> _Aim of the task_: A word-for-word copy of the data is what's wanted, with no pictures.
(Beginning of Input data)
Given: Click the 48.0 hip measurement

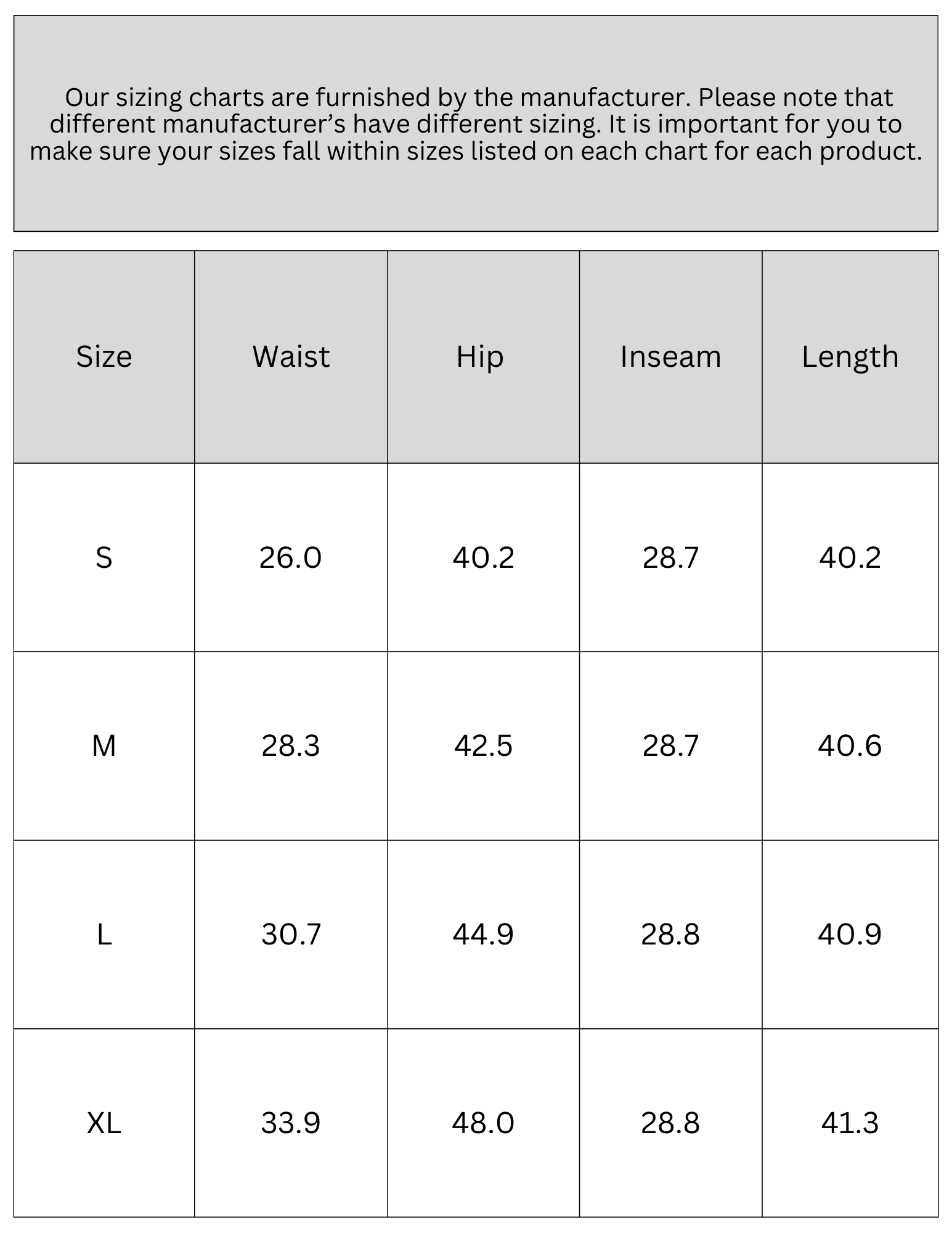Looking at the screenshot, I should coord(483,1123).
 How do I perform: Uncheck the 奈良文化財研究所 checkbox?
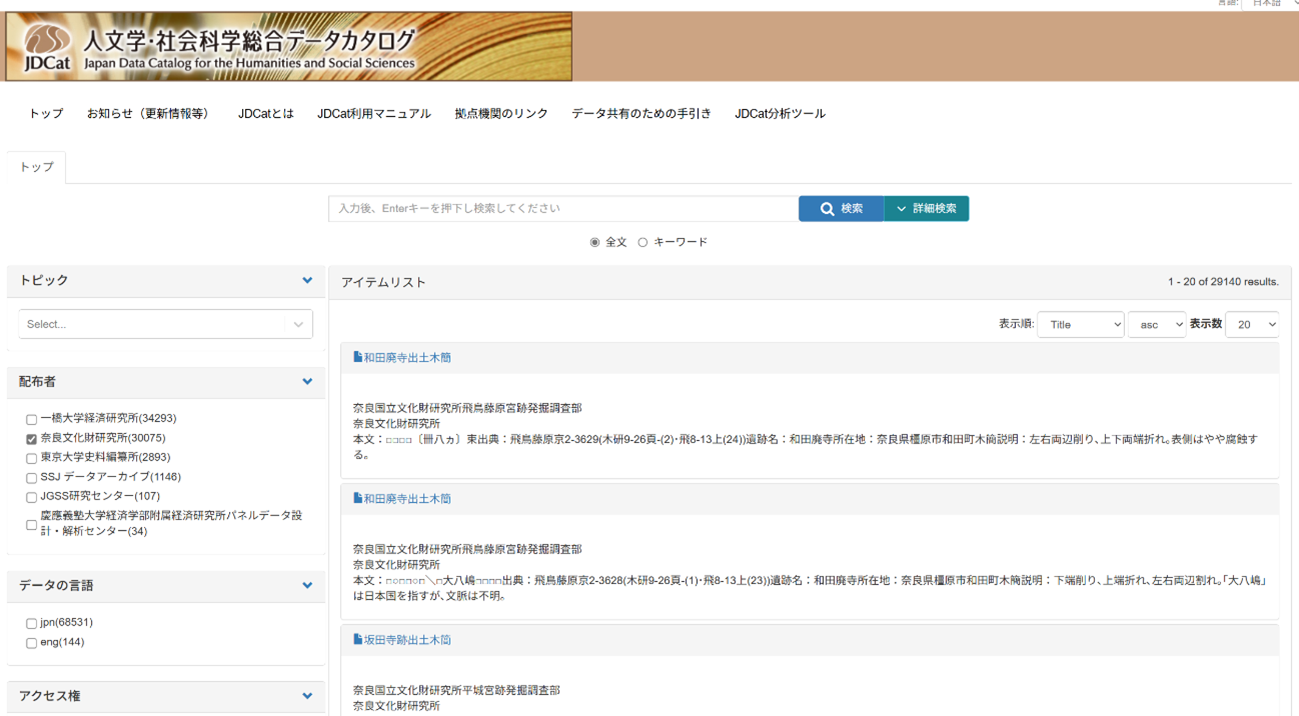pyautogui.click(x=31, y=439)
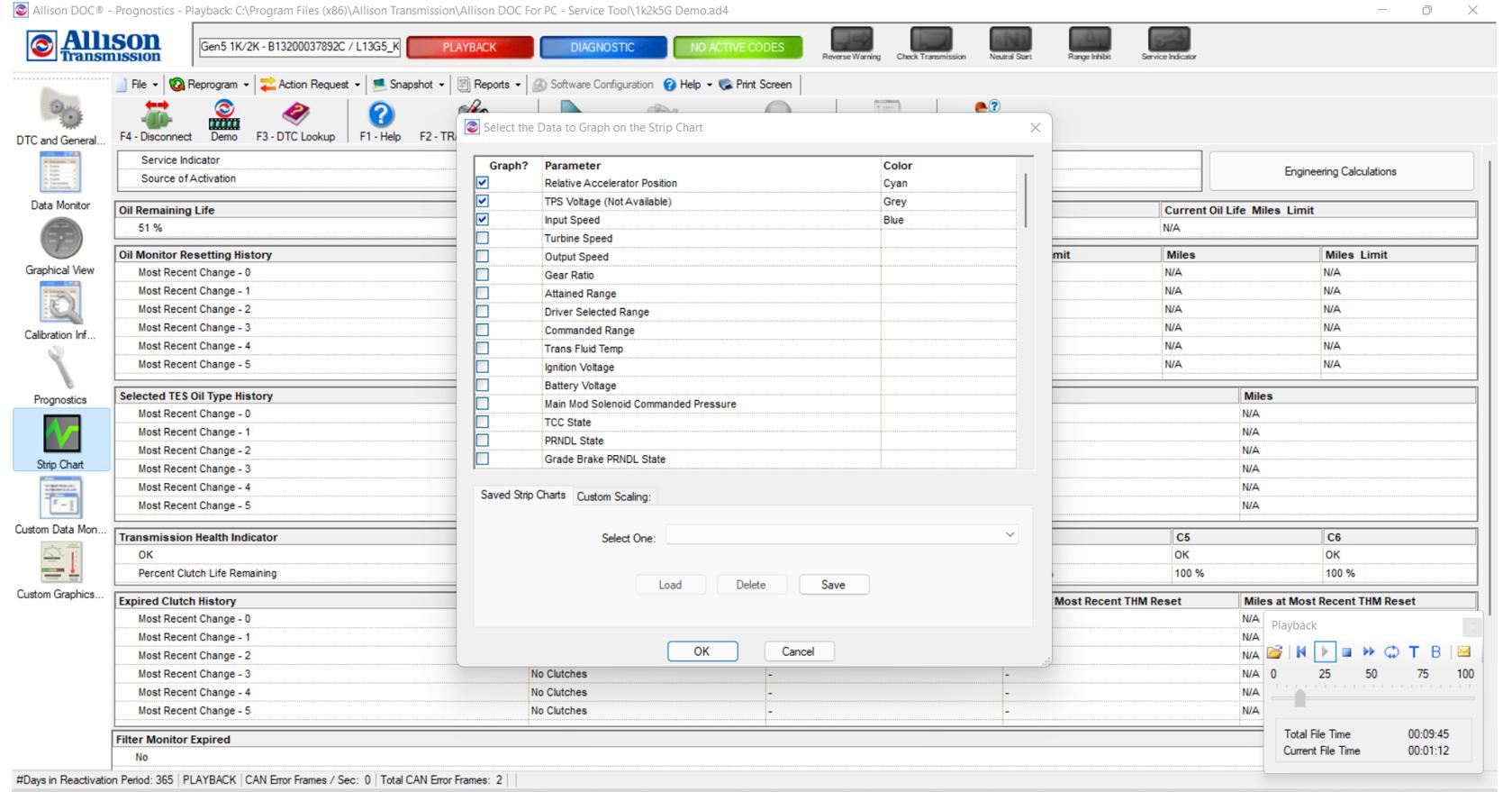
Task: Open the Reprogram dropdown menu
Action: (210, 85)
(End of Input data)
> _Response_:
Given: Click the 48.0 hip measurement

Looking at the screenshot, I should coord(483,1123).
 How do I perform: Uncheck the 奈良文化財研究所 checkbox?
pyautogui.click(x=31, y=439)
Task: Open the Reprogram dropdown menu
Action: (210, 85)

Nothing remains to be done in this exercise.